At present, the main methods for webpage denoising include a rule-based denoising method, a template-based denoising method, a visual content-based denoising method, and the like. The rule-based method is to preset some heuristic rules and screen out text contents meeting the rules, and the method is only suitable for some simple webpages, and complex heuristic rules are needed for webpages with complex structures, so that the method has limitations. The template-based method is high in denoising speed, but a template suitable for a specific website webpage is often required to be constructed manually and cannot be used as a general webpage denoiser, in 2010, lilililii et al, in a thesis Document information extraction method research based on an HTML tree and a template, webpage similarity calculation is adopted to classify different webpages, a corresponding template is constructed for each class, the template utilizes position information of main body content, when the main body content is dispersed to multiple Document Object Model (DOM) nodes, the nearest father node containing the main body content is selected as the template, the extracted main body information may contain a large amount of noise, and the denoising effect is greatly influenced. The denoising method based on visual contents firstly divides a webpage into different blocks, predicts the importance degree of the webpage blocks by utilizing manual labeling and a neural network and a support vector machine, and finally selects the webpage block with the highest importance degree, but the method has large calculation amount and low efficiency.

Disclosure of Invention

The invention aims to solve the technical problem of providing a webpage denoising method and system based on cooperative work of a template and a classifier, which can automatically generate a denoising template for preprocessing, perform classification judgment on DOM nodes by the cooperative classifier, and finally extract main body information; the method has the advantages of less manual intervention and high efficiency, and is suitable for denoising various theme type webpages.

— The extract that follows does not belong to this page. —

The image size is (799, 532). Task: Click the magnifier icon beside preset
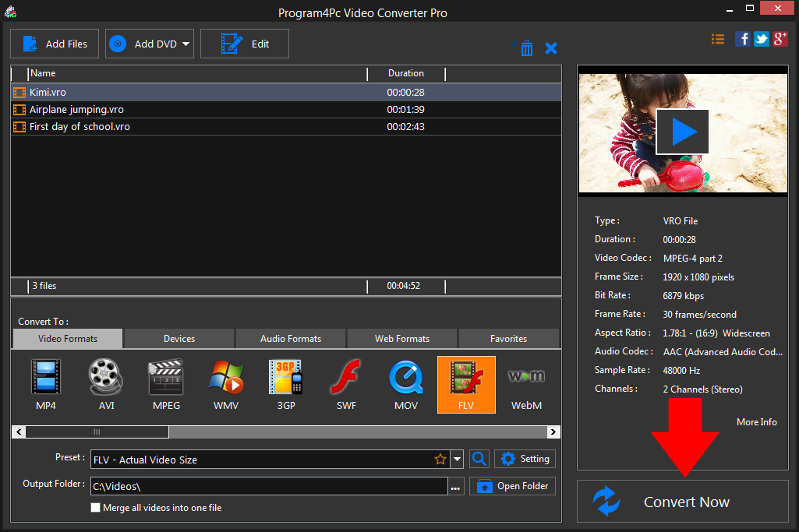[479, 459]
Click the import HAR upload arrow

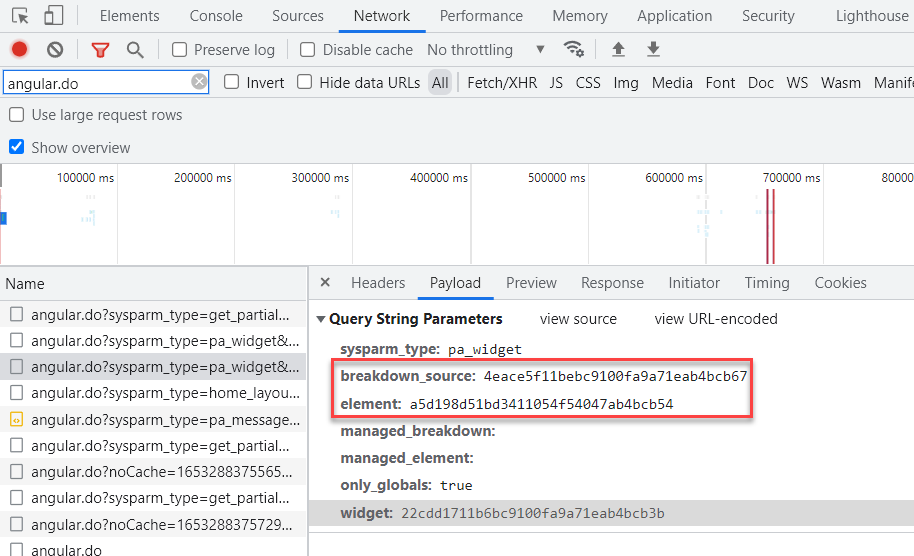coord(618,50)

In order to solve the technical problems, the invention adopts the technical scheme that:

a webpage denoising method based on cooperative work of a template and a classifier comprises the following steps:

step 1: downloading a target webpage and acquiring an original HTML document;

step 2: analyzing an original HTML document, deleting irrelevant tag nodes, correcting a DOM tree, and generating a simplified DOM tree meeting the requirement;

and step 3: calculating the characteristics of each block level node in a DOM tree of a target webpage to obtain an original node set of the target webpage;

and 4, step 4: generating a template, namely adding the original node set into a cache node set of a corresponding website, and triggering a template generation algorithm to update the template node set of the corresponding website when the number of elements in the cache node set reaches a preset threshold value;

and 5: filtering an original node set of a target webpage by using a template node set of a website to which the target webpage belongs, and outputting a filtered target webpage node set;

step 6: training a classifier, namely marking some nodes as noise and a main body in advance, and training the classifier by using the marked nodes as training samples until the classifier achieves a preset classification effect;

and 7: and classifying the filtered target webpage node set by using a trained classifier, reserving the classification result as a node of the main content, and extracting a main content text from the node.

Further, the step 1 specifically comprises: the method comprises the steps of webpage downloading and webpage discovery; the webpage downloading is responsible for downloading the target webpage and storing the target webpage into the database in a classified manner according to the difference of domain names and addresses of the target webpage, and the webpage finding is responsible for finding a new webpage address meeting the requirement and adding the new webpage address to the list to be crawled.

Further, the step 2 specifically comprises: pretreatment and correction are included; preprocessing is responsible for deleting tags which do not contain text content, including annotations, scripts and styles, and correcting namely correctable errors of a DOM tree, including "< >" matching errors and tag pair matching errors.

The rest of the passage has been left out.